Alors nous avançâmes.
Dès que nous atteignîmes la porte du sous-sol, l’odeur changea.
Un parfum de terre humide, de pierre froide et de bois pourri flottait dans l’air.
C’était le même que dans mes rêves.
Celui qui collait à la peau, qui vous restait dans la gorge même après être sorti.
Sofia s’arrêta net, passant une main devant son nez.
— Putain… c’est moi ou ça pue la mort ?
— C’est pas toi. murmura Camille, son visage déjà pâle.
Antonin serra la mâchoire.
— On n’a pas besoin d’y aller.
Mickey posa une main sur la poignée de la porte.
— On a besoin de savoir.
Il appuya lentement dessus.
Le cliquetis métallique résonna dans le silence, et la porte s’ouvrit en grinçant comme un avertissement.
Un escalier de pierre s’enfonçait dans l’ombre.
Je serrai ma lampe torche plus fort.
Nous étions déjà descendus, il y a quatre ans.
Nous savions où cela menait.
Nous savions que nous avions oublié quelque chose.
Et maintenant, nous y retournions.
Mickey passa en premier, éclairant chaque marche du bout de sa lampe.
Le reste du groupe le suivit, lentement, prudemment, un à un.
Les marches étaient glissantes sous nos pieds, usées par l’humidité.

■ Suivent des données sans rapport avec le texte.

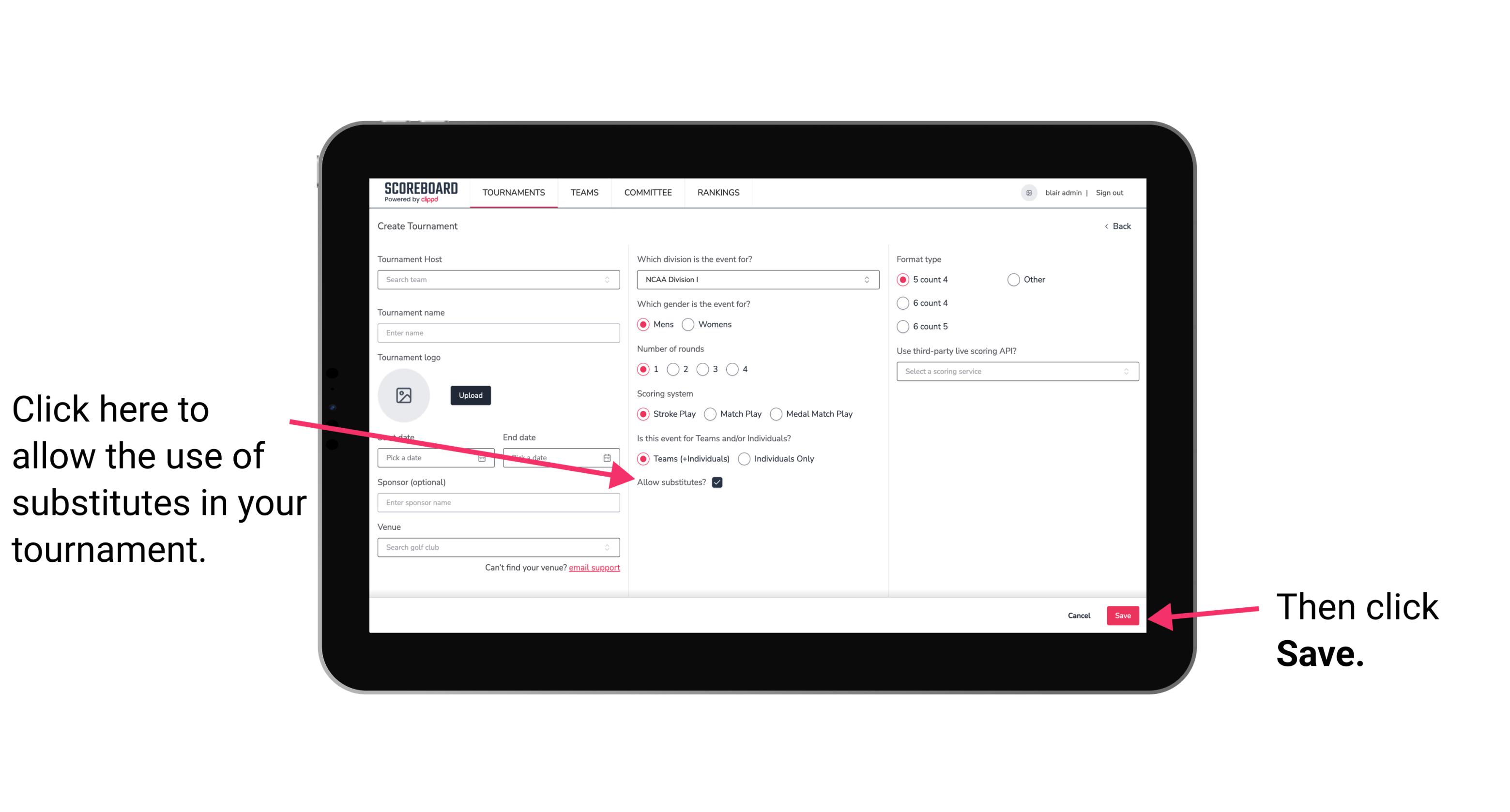Click the Save button
1510x812 pixels.
[x=1123, y=615]
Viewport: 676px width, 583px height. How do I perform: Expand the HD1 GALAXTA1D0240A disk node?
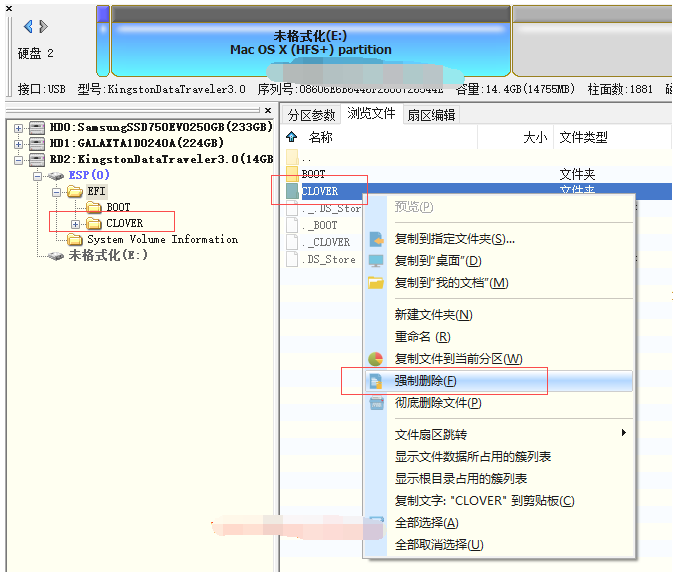19,143
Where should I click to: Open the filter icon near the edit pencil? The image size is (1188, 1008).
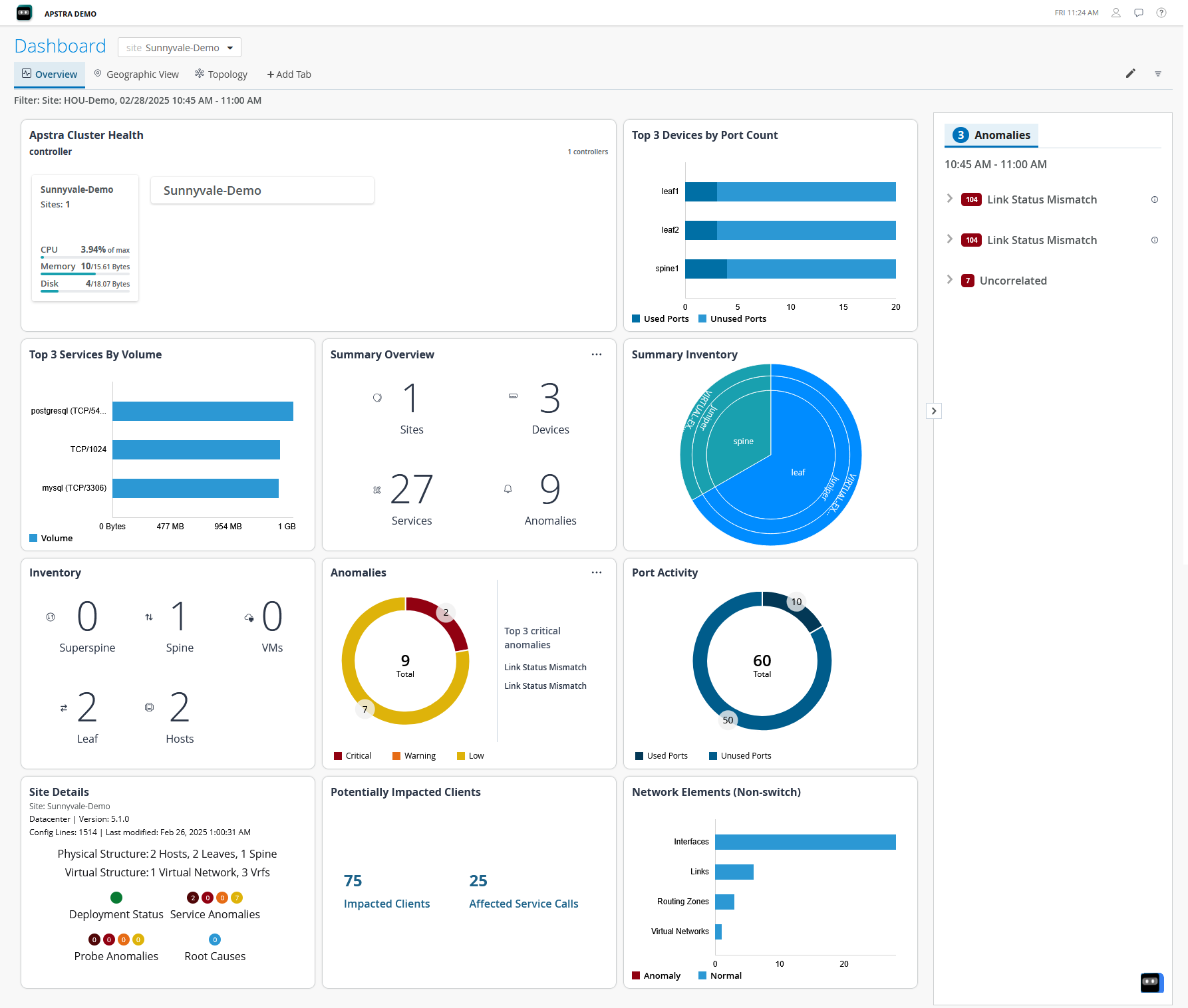coord(1158,74)
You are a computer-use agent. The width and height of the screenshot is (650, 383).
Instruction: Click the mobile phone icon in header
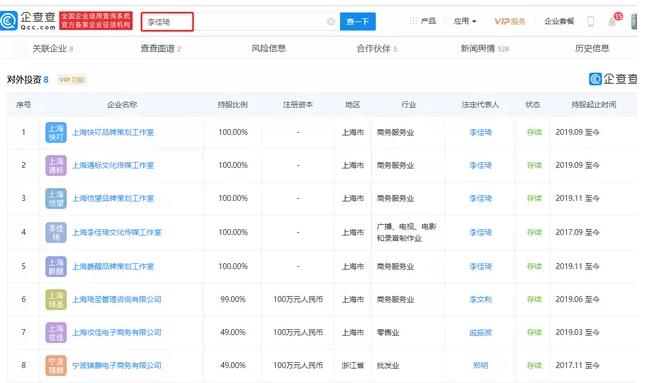(x=591, y=21)
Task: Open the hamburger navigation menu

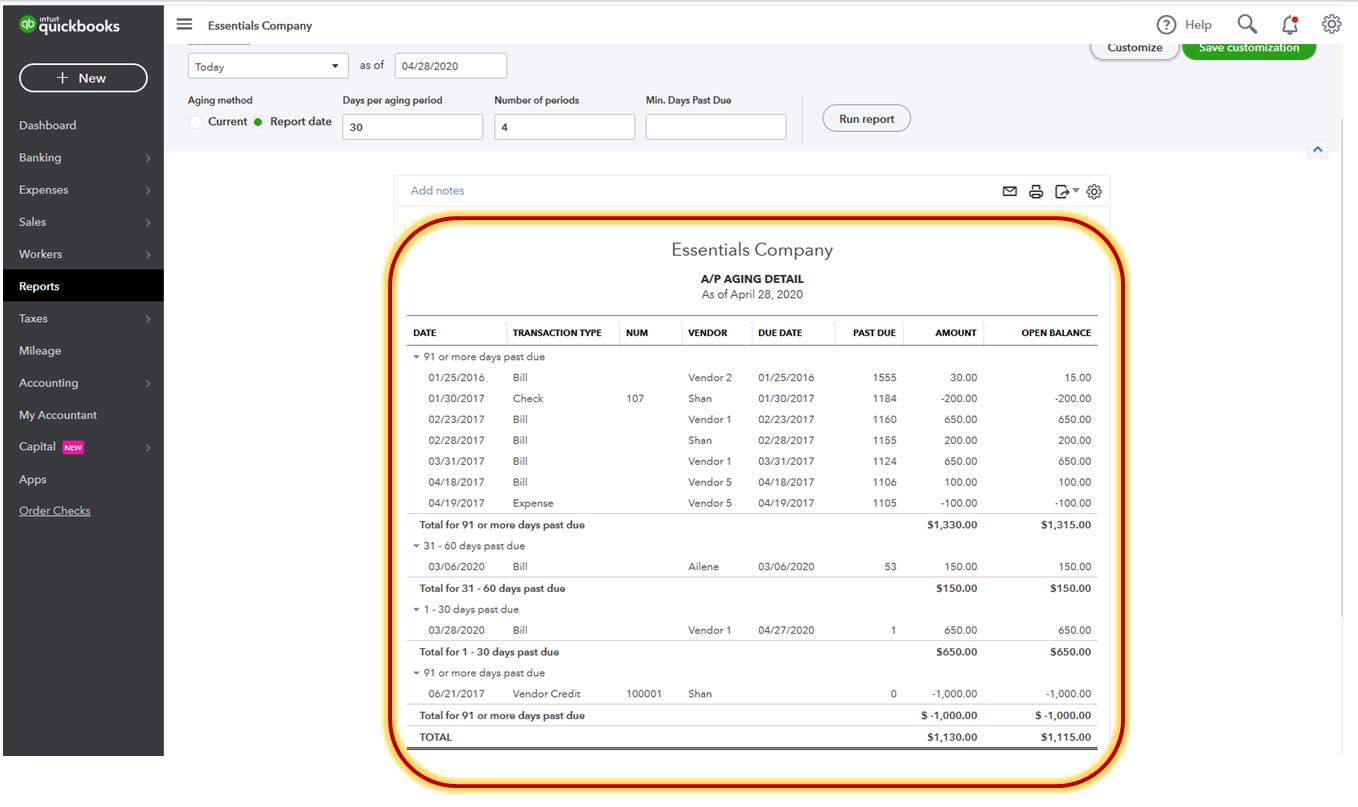Action: 184,24
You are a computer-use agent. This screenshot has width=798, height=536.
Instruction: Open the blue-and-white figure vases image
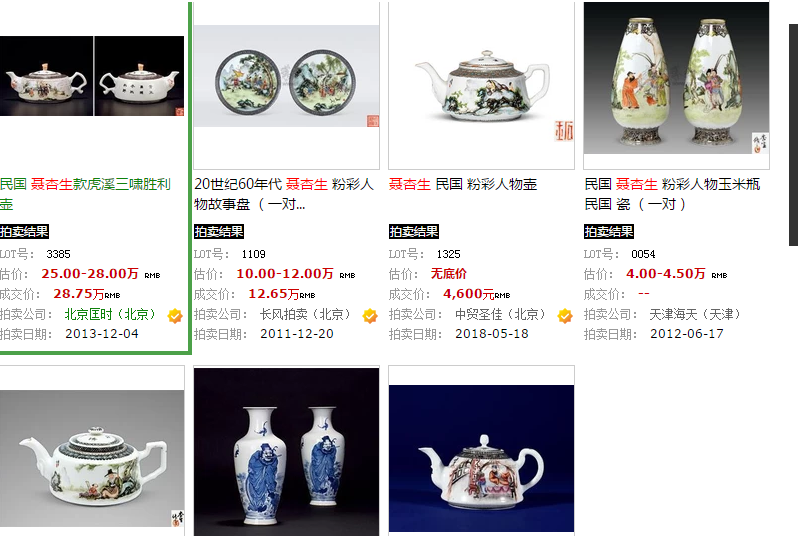coord(287,452)
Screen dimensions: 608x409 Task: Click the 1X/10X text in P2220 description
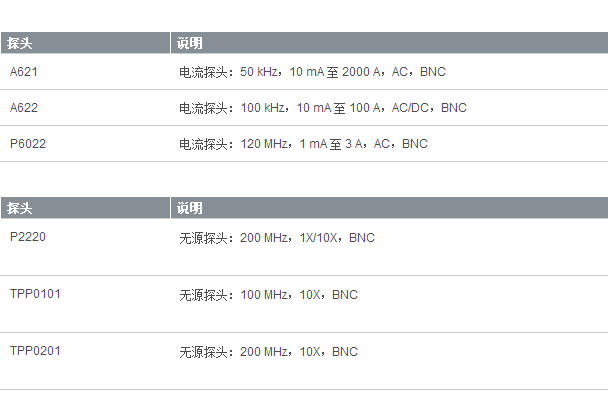tap(320, 238)
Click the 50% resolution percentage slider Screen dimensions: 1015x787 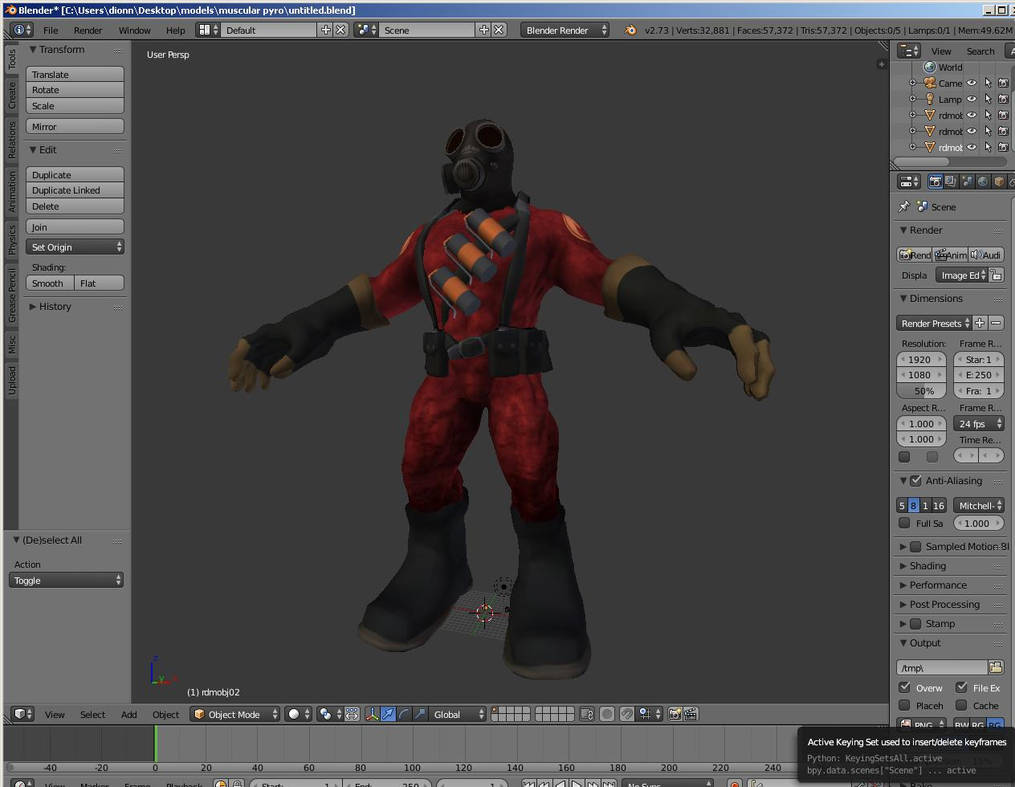point(920,390)
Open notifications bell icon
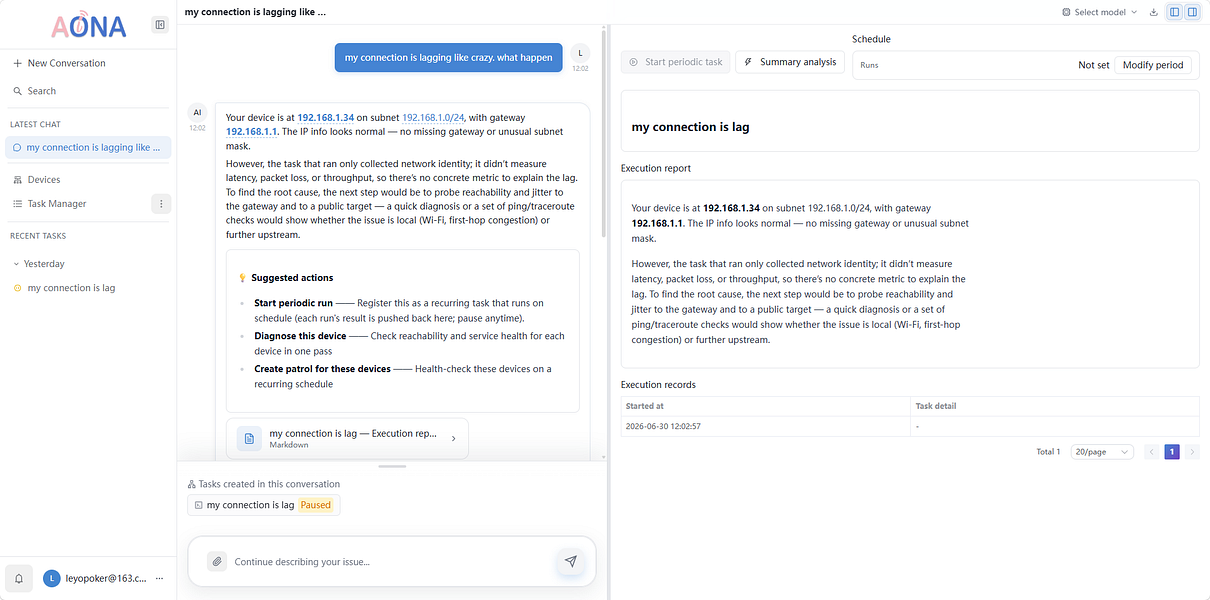The width and height of the screenshot is (1210, 600). coord(18,578)
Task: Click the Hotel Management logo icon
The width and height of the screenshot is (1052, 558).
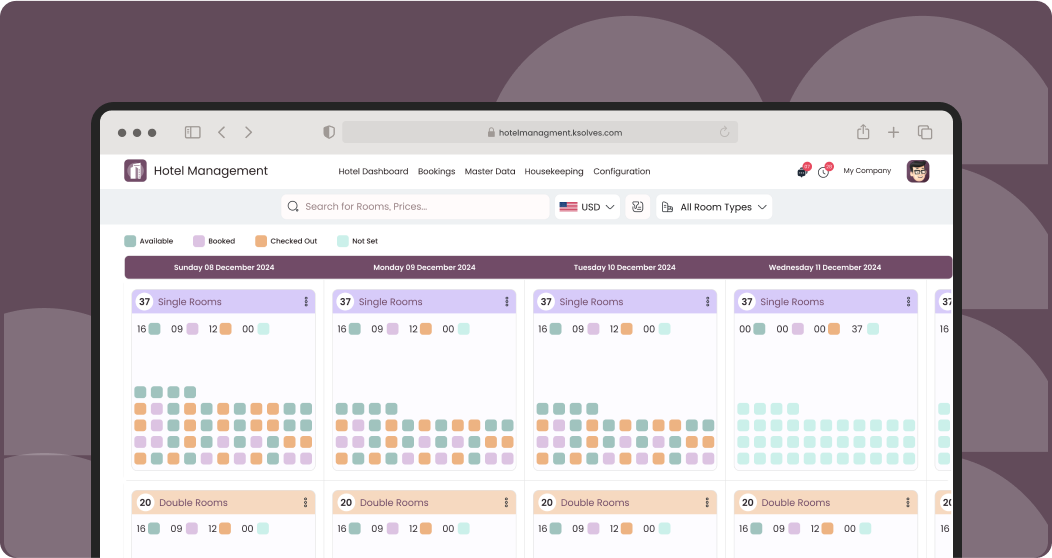Action: [x=135, y=171]
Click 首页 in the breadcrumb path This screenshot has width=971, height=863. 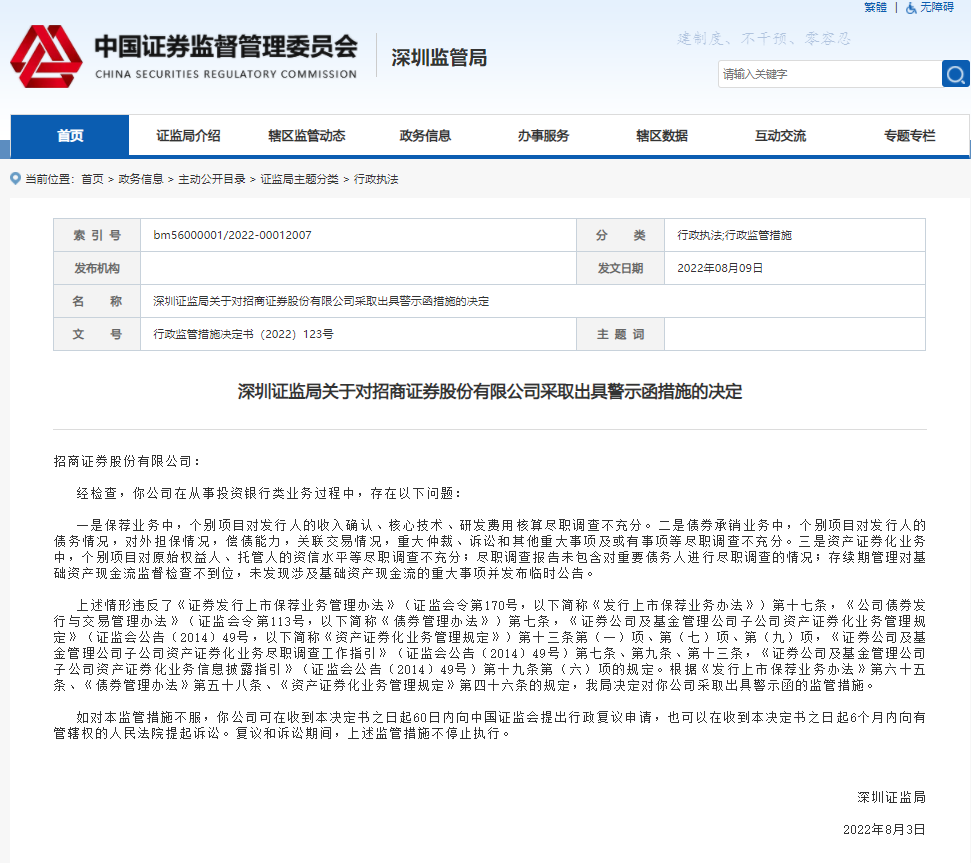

Chaque pas provoquait un écho qui s’enfonçait plus loin dans l’obscurité, comme si les ténèbres avalaient nos bruits un par un.
Mes doigts effleurèrent le mur en pierre à ma droite. Rugueux. Froid.
Tout était exactement pareil.
Comme si rien n’avait bougé.
Comme si nous n’étions jamais vraiment partis.
Un frisson remonta le long de ma colonne vertébrale.
Nous arrivâmes enfin en bas.
Le couloir s’ouvrait devant nous, étroit, écrasant, étouffant.
Et c’est là que le souvenir nous frappa.
Nous étions ici.
Il y a quatre ans.
L’air était aussi glacial, aussi étouffant.
Nos voix résonnaient dans l’obscurité, entre excitation et nervosité.
Jordan était devant nous, sa caméra fixée sur l’entrée du souterrain.
— Bon… On y va ou vous voulez rester là à trembler ?
Sofia lui avait lancé un regard faussement agacé.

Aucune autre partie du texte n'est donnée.